» **PROBLEM TO SOLVE**
Set down all of the records word for word.

» **DATASET EXTRACT**

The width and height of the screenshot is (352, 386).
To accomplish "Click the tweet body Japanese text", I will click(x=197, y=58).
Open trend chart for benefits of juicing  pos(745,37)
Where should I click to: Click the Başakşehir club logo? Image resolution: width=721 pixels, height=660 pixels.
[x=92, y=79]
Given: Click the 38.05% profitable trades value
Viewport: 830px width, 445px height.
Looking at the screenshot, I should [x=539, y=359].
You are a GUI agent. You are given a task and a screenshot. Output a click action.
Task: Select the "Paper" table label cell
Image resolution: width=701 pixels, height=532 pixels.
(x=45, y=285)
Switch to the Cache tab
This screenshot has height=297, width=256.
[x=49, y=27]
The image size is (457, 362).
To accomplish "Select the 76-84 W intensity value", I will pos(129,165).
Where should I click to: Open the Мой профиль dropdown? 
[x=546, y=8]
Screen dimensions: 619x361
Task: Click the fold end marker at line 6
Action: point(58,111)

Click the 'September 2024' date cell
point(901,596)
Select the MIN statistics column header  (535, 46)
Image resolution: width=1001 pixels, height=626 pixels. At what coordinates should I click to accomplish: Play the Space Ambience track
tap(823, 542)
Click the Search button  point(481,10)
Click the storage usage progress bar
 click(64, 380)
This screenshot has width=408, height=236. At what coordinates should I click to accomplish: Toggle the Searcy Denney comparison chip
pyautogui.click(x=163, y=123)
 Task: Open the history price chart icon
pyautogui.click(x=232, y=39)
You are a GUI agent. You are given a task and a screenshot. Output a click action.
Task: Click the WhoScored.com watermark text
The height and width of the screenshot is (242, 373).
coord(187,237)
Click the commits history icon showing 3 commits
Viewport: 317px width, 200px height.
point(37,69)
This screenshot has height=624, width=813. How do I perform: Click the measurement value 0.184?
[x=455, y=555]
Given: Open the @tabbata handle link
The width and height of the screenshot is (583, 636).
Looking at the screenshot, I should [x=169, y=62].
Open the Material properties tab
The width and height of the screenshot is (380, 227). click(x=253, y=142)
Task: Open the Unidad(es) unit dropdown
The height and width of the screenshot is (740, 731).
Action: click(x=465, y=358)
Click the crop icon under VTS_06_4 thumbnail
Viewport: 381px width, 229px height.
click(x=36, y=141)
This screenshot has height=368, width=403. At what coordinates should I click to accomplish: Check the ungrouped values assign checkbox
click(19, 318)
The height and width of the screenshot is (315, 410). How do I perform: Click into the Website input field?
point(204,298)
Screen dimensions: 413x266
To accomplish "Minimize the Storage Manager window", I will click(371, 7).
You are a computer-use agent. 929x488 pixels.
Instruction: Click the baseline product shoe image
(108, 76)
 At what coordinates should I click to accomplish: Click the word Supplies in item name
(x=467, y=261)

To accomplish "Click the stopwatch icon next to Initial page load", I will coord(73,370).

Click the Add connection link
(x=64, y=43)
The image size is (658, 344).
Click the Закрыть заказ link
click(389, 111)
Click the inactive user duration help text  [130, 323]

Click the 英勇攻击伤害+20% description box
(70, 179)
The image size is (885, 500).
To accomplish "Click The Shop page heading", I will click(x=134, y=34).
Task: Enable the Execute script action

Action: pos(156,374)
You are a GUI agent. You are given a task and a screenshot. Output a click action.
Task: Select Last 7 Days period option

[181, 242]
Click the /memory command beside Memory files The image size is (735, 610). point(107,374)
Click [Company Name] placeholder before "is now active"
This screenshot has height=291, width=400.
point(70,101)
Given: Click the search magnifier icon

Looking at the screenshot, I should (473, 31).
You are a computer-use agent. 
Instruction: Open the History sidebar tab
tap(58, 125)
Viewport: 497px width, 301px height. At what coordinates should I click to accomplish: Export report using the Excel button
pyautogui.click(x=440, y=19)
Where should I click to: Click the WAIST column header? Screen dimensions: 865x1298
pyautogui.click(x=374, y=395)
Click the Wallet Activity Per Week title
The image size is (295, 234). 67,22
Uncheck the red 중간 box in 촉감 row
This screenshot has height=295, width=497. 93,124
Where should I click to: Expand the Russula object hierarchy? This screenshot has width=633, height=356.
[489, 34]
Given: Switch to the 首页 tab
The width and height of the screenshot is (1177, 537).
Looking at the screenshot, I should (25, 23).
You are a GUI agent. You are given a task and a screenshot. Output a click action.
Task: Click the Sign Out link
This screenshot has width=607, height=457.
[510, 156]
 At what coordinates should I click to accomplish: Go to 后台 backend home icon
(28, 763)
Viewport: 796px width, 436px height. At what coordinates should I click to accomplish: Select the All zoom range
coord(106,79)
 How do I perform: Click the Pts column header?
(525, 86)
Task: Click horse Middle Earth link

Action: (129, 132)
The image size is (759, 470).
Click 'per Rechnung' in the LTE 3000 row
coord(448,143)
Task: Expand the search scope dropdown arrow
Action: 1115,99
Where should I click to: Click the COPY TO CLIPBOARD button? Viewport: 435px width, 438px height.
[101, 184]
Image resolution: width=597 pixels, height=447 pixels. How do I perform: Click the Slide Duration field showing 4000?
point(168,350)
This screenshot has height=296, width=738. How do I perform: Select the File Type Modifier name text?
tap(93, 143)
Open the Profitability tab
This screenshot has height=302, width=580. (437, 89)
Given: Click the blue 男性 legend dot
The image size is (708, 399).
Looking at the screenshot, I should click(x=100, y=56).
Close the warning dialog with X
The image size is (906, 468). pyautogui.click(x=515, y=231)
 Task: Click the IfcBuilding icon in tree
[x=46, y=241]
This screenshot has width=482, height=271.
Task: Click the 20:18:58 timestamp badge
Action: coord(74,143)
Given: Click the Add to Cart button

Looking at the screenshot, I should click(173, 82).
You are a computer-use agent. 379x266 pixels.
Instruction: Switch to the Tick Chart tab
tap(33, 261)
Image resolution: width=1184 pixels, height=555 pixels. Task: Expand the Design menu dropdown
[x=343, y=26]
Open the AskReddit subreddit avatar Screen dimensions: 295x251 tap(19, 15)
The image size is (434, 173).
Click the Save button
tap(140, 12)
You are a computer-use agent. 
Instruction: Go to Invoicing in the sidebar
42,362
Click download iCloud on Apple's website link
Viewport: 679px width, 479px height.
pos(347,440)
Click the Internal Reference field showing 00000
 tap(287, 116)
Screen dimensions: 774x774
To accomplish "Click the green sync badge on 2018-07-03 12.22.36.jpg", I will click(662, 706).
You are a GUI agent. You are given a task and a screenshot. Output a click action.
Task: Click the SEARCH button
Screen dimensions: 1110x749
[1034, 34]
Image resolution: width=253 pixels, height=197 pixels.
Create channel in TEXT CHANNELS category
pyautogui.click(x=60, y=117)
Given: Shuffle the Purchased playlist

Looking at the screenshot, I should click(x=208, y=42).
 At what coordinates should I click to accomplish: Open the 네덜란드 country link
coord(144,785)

» **WRITTEN RESPONSE**
The width and height of the screenshot is (352, 386).
To accomplish "Click the tweet body Japanese text", I will click(x=197, y=58).
Open trend chart for benefits of juicing  pos(745,37)
Where should I click to: Click the Başakşehir club logo? Image resolution: width=721 pixels, height=660 pixels.
[x=92, y=79]
Given: Click the 38.05% profitable trades value
Viewport: 830px width, 445px height.
Looking at the screenshot, I should [x=539, y=359].
You are a GUI agent. You are given a task and a screenshot. Output a click action.
Task: Select the "Paper" table label cell
Image resolution: width=701 pixels, height=532 pixels.
(x=45, y=285)
Switch to the Cache tab
This screenshot has height=297, width=256.
[x=49, y=27]
The image size is (457, 362).
To accomplish "Select the 76-84 W intensity value", I will pos(129,165).
Where should I click to: Open the Мой профиль dropdown? 
[x=546, y=8]
Screen dimensions: 619x361
Task: Click the fold end marker at line 6
Action: point(58,111)

Click the 'September 2024' date cell
point(901,596)
Select the MIN statistics column header  (535, 46)
Image resolution: width=1001 pixels, height=626 pixels. At what coordinates should I click to accomplish: Play the Space Ambience track
tap(823, 542)
Click the Search button  point(481,10)
Click the storage usage progress bar
 click(64, 380)
This screenshot has width=408, height=236. At what coordinates should I click to accomplish: Toggle the Searcy Denney comparison chip
pyautogui.click(x=163, y=123)
 Task: Open the history price chart icon
pyautogui.click(x=232, y=39)
You are a GUI agent. You are given a task and a screenshot. Output a click action.
Task: Click the WhoScored.com watermark text
The height and width of the screenshot is (242, 373).
coord(187,237)
Click the commits history icon showing 3 commits
Viewport: 317px width, 200px height.
point(37,69)
This screenshot has height=624, width=813. How do I perform: Click the measurement value 0.184?
[x=455, y=555]
Given: Open the @tabbata handle link
The width and height of the screenshot is (583, 636).
Looking at the screenshot, I should [x=169, y=62].
Open the Material properties tab
The width and height of the screenshot is (380, 227). click(x=253, y=142)
Task: Open the Unidad(es) unit dropdown
The height and width of the screenshot is (740, 731).
Action: click(x=465, y=358)
Click the crop icon under VTS_06_4 thumbnail
Viewport: 381px width, 229px height.
click(x=36, y=141)
This screenshot has height=368, width=403. At what coordinates should I click to accomplish: Check the ungrouped values assign checkbox
click(19, 318)
The height and width of the screenshot is (315, 410). How do I perform: Click into the Website input field?
point(204,298)
Screen dimensions: 413x266
To accomplish "Minimize the Storage Manager window", I will click(371, 7).
You are a computer-use agent. 929x488 pixels.
Instruction: Click the baseline product shoe image
(108, 76)
 At what coordinates should I click to accomplish: Click the word Supplies in item name
(x=467, y=261)

To accomplish "Click the stopwatch icon next to Initial page load", I will coord(73,370).

Click the Add connection link
(x=64, y=43)
The image size is (658, 344).
Click the Закрыть заказ link
click(389, 111)
Click the inactive user duration help text  [130, 323]

Click the 英勇攻击伤害+20% description box
(70, 179)
The image size is (885, 500).
To accomplish "Click The Shop page heading", I will click(x=134, y=34).
Task: Enable the Execute script action

Action: pos(156,374)
You are a GUI agent. You are given a task and a screenshot. Output a click action.
Task: Select Last 7 Days period option

[181, 242]
Click the /memory command beside Memory files The image size is (735, 610). point(107,374)
Click [Company Name] placeholder before "is now active"
This screenshot has height=291, width=400.
point(70,101)
Given: Click the search magnifier icon

Looking at the screenshot, I should (473, 31).
You are a computer-use agent. 
Instruction: Open the History sidebar tab
tap(58, 125)
Viewport: 497px width, 301px height. At what coordinates should I click to accomplish: Export report using the Excel button
pyautogui.click(x=440, y=19)
Where should I click to: Click the WAIST column header? Screen dimensions: 865x1298
pyautogui.click(x=374, y=395)
Click the Wallet Activity Per Week title
The image size is (295, 234). 67,22
Uncheck the red 중간 box in 촉감 row
This screenshot has height=295, width=497. 93,124
Where should I click to: Expand the Russula object hierarchy? This screenshot has width=633, height=356.
[489, 34]
Given: Switch to the 首页 tab
The width and height of the screenshot is (1177, 537).
Looking at the screenshot, I should (25, 23).
You are a GUI agent. You are given a task and a screenshot. Output a click action.
Task: Click the Sign Out link
This screenshot has width=607, height=457.
[510, 156]
 At what coordinates should I click to accomplish: Go to 后台 backend home icon
(28, 763)
Viewport: 796px width, 436px height. At what coordinates should I click to accomplish: Select the All zoom range
coord(106,79)
 How do I perform: Click the Pts column header?
(525, 86)
Task: Click horse Middle Earth link

Action: (129, 132)
The image size is (759, 470).
Click 'per Rechnung' in the LTE 3000 row
coord(448,143)
Task: Expand the search scope dropdown arrow
Action: 1115,99
Where should I click to: Click the COPY TO CLIPBOARD button? Viewport: 435px width, 438px height.
[101, 184]
Image resolution: width=597 pixels, height=447 pixels. How do I perform: Click the Slide Duration field showing 4000?
point(168,350)
This screenshot has height=296, width=738. How do I perform: Select the File Type Modifier name text?
tap(93, 143)
Open the Profitability tab
This screenshot has height=302, width=580. (437, 89)
Given: Click the blue 男性 legend dot
The image size is (708, 399).
Looking at the screenshot, I should click(x=100, y=56).
Close the warning dialog with X
The image size is (906, 468). pyautogui.click(x=515, y=231)
 Task: Click the IfcBuilding icon in tree
[x=46, y=241]
This screenshot has width=482, height=271.
Task: Click the 20:18:58 timestamp badge
Action: coord(74,143)
Given: Click the Add to Cart button

Looking at the screenshot, I should click(173, 82).
You are a computer-use agent. 379x266 pixels.
Instruction: Switch to the Tick Chart tab
tap(33, 261)
Image resolution: width=1184 pixels, height=555 pixels. Task: Expand the Design menu dropdown
[x=343, y=26]
Open the AskReddit subreddit avatar Screen dimensions: 295x251 tap(19, 15)
The image size is (434, 173).
Click the Save button
tap(140, 12)
You are a computer-use agent. 
Instruction: Go to Invoicing in the sidebar
42,362
Click download iCloud on Apple's website link
Viewport: 679px width, 479px height.
pos(347,440)
Click the Internal Reference field showing 00000
 tap(287, 116)
Screen dimensions: 774x774
To accomplish "Click the green sync badge on 2018-07-03 12.22.36.jpg", I will click(662, 706).
You are a GUI agent. You are given a task and a screenshot. Output a click action.
Task: Click the SEARCH button
Screen dimensions: 1110x749
[1034, 34]
Image resolution: width=253 pixels, height=197 pixels.
Create channel in TEXT CHANNELS category
pyautogui.click(x=60, y=117)
Given: Shuffle the Purchased playlist

Looking at the screenshot, I should click(x=208, y=42).
 At what coordinates should I click to accomplish: Open the 네덜란드 country link
coord(144,785)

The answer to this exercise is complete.